Knowledge Discovery Process Modeling Categorization
The following are the proposed categories for Knowledge Discovery Process (KDP) modeling:
Traditional KDP Approach. This approach is widely used by most of KDP modeling innovators. Starting with Fayyad’s et al. (1996) KDD process modeling, many of KDP modeling used the same process flow including most of the following steps: business understanding, data understanding, data processing, data mining/modeling, model evaluation, and deployment/visualization.
Ontology-based KDP Approach. This approach is the integration of ontology engineering and traditional KDP approach steps. Three directions were identified in this approach: Ontology for KDP, KDP for Ontology, and the integration of both previous directions (Gottgtroy 2007).
Web-based KDP Approach. This approach mainly deals with web log analysis. It is mainly similar to traditional KDP approach, but it has some unique steps to deal with log web data, see (Pabarskaite and Raudys 2007) and (Buchner et al. 1999).

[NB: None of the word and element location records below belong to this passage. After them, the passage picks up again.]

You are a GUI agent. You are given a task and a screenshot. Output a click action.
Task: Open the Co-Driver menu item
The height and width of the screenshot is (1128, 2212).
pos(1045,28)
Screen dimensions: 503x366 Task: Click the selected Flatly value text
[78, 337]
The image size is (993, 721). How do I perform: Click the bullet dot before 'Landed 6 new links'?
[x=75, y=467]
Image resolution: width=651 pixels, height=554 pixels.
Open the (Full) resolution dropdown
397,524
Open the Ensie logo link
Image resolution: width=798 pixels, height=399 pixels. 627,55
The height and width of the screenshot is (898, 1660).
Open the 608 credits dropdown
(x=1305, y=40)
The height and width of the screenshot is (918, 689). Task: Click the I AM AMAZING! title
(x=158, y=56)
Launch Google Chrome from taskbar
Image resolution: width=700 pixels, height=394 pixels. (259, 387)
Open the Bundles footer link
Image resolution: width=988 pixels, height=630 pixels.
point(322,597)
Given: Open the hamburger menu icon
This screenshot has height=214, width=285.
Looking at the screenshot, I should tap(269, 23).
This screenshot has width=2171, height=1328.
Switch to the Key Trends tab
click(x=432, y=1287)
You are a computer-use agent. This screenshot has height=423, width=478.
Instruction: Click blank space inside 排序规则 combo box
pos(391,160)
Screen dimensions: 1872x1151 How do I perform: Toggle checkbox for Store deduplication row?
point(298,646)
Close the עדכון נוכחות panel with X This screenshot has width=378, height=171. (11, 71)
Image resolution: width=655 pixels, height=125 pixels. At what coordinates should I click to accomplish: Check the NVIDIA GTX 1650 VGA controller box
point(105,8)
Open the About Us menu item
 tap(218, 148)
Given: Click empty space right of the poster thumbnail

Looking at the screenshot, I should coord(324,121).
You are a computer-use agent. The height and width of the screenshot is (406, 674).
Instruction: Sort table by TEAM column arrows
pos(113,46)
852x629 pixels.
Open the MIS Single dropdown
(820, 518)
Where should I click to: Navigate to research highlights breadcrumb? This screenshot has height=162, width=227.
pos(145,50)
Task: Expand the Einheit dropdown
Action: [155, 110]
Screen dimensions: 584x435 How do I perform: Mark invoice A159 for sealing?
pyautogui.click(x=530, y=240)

Agile-based KDP Approach. This approach is the integration between agile methodologies and KDP traditional methodologies (Alnoukari et al. 2008).
The Leading Kdp Models
The following leading KDP models have been chosen by the authors based on their innovation steps, and their applications in both academia and industry:
Knowledge Discovery in Databases (KDD) Process by Fayyad et al. (1996).
Information Flow in a Data Mining Life Cycle by Ganesh et al. (1996).
SEMMA by SAS Institute (1997).
Refined KDD paradigm by Collier et al. (1998).
Knowledge Discovery Life Cycle (KDLC) Model by Lee and Kerschberg (1998).
CRoss-Industry-Standard Process for Data Mining (CRISP-DM) by CRISP-DM (2000).
Generic Data Mining Life Cycle by (DMLC) by Hofmann (2003).
Ontology Driven Knowledge Discovery Process (ODKD) by Gottgtroy (2007).
Adaptive Software Development-Data Mining (ASD-DM) Process Model by Alnoukari et al. (2008).